Written problem:
Reproduce verbatim every line from the one containing "The width and height of the screenshot is (1568, 752)." down to the one containing "pos(47,711)", both included, and nothing else from the items.

Data entries:

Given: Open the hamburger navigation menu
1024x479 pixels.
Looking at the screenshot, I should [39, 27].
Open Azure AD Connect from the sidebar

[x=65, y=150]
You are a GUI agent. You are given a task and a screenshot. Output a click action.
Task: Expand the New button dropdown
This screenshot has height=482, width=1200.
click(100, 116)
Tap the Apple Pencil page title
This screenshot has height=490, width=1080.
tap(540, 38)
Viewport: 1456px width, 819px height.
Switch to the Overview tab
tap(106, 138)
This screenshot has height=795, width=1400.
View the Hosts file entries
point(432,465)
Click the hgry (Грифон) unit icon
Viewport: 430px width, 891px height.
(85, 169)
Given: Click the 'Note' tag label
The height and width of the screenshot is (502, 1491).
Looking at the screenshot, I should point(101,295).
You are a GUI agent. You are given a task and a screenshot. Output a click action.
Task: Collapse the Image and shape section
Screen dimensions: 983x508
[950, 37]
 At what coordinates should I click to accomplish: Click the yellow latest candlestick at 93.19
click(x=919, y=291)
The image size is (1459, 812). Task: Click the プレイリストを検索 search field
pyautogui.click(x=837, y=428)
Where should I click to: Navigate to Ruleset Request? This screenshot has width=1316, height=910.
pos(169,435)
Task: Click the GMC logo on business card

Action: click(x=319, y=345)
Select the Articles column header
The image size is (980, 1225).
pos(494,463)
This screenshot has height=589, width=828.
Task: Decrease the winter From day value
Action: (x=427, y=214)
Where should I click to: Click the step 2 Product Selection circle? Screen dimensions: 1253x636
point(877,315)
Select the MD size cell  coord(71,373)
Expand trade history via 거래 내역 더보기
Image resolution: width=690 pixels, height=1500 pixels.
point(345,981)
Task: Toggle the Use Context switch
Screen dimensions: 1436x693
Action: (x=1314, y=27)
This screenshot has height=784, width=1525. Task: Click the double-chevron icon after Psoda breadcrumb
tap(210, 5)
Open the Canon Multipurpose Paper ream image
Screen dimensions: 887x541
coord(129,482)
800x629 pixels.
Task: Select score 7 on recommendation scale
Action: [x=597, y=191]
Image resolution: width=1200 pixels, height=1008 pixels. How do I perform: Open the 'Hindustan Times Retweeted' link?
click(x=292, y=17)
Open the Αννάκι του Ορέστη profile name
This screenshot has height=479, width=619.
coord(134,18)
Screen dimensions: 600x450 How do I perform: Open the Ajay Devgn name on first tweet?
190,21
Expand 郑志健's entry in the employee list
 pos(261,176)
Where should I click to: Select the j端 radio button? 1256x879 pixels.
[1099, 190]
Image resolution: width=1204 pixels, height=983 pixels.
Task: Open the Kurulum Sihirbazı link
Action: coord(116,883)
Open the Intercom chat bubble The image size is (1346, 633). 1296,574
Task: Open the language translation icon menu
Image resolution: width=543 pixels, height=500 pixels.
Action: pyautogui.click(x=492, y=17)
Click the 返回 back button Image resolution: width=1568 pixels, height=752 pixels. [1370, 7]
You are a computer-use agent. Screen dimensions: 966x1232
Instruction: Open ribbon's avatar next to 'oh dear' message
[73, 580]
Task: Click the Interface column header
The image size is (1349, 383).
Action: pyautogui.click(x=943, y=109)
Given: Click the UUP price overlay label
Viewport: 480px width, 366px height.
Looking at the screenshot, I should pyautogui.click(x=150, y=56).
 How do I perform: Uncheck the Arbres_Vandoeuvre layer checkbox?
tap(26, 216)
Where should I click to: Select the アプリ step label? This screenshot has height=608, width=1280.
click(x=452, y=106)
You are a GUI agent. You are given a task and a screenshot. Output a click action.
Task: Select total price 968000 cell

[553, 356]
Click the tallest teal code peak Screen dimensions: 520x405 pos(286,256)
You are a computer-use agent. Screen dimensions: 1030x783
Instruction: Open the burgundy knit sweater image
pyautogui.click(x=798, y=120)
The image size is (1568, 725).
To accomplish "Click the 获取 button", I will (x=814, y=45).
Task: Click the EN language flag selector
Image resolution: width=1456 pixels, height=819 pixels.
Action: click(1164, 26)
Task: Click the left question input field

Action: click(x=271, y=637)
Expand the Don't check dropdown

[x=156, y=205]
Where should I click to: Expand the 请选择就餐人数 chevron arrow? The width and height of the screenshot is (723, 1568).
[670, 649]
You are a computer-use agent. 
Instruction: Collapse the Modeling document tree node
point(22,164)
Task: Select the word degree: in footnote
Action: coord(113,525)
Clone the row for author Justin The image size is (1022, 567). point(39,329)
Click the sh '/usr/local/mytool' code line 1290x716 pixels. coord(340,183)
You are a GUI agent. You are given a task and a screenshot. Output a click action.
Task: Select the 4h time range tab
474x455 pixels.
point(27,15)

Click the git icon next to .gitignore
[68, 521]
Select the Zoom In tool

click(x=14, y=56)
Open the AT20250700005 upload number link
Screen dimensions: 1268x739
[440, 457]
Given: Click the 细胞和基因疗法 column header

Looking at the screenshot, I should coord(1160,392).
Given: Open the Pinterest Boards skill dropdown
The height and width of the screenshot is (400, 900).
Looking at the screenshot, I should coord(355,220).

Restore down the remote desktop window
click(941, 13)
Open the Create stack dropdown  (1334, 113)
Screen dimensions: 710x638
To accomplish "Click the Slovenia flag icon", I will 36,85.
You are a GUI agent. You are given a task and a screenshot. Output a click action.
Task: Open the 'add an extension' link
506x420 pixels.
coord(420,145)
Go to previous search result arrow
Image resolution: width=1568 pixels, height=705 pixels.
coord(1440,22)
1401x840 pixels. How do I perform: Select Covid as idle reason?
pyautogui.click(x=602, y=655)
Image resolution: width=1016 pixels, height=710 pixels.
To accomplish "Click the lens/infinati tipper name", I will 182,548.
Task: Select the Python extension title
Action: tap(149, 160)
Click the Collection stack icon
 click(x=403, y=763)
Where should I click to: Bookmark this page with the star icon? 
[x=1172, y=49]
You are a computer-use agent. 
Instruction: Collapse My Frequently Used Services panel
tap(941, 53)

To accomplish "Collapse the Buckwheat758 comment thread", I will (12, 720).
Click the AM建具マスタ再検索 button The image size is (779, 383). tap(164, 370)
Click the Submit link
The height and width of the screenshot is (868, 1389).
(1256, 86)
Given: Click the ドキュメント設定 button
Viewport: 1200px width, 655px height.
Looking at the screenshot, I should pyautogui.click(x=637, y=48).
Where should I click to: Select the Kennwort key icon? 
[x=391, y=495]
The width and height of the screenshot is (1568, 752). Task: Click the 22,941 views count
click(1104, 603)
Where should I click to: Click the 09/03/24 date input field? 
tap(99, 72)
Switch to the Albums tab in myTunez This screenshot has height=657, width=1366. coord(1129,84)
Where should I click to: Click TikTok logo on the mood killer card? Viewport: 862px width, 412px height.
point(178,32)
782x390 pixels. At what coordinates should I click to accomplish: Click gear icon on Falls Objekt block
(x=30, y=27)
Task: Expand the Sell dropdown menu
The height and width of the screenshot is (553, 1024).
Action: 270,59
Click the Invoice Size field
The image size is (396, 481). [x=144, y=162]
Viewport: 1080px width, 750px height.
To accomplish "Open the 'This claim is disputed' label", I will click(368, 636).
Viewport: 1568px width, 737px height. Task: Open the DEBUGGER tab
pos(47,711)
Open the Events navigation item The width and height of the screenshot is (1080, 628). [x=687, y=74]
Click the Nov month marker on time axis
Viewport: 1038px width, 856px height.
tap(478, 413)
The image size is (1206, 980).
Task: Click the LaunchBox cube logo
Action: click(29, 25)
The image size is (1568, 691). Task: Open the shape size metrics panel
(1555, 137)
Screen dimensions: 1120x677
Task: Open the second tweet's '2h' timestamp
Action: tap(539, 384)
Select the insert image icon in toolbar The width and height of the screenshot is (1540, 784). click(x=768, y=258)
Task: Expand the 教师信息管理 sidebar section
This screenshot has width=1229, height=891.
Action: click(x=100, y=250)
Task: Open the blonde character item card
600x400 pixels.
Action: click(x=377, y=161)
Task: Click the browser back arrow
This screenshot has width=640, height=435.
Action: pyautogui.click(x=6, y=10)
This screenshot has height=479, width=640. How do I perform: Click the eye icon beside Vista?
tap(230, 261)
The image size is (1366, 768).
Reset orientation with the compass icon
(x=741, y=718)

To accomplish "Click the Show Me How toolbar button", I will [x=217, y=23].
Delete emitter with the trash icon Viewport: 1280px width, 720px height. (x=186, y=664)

Expected answer:
The width and height of the screenshot is (1568, 752). Task: Click the 22,941 views count
click(1104, 603)
Where should I click to: Click the 09/03/24 date input field? 
tap(99, 72)
Switch to the Albums tab in myTunez This screenshot has height=657, width=1366. coord(1129,84)
Where should I click to: Click TikTok logo on the mood killer card? Viewport: 862px width, 412px height.
point(178,32)
782x390 pixels. At what coordinates should I click to accomplish: Click gear icon on Falls Objekt block
(x=30, y=27)
Task: Expand the Sell dropdown menu
The height and width of the screenshot is (553, 1024).
Action: 270,59
Click the Invoice Size field
The image size is (396, 481). [x=144, y=162]
Viewport: 1080px width, 750px height.
To accomplish "Open the 'This claim is disputed' label", I will click(368, 636).
Viewport: 1568px width, 737px height. Task: Open the DEBUGGER tab
pos(47,711)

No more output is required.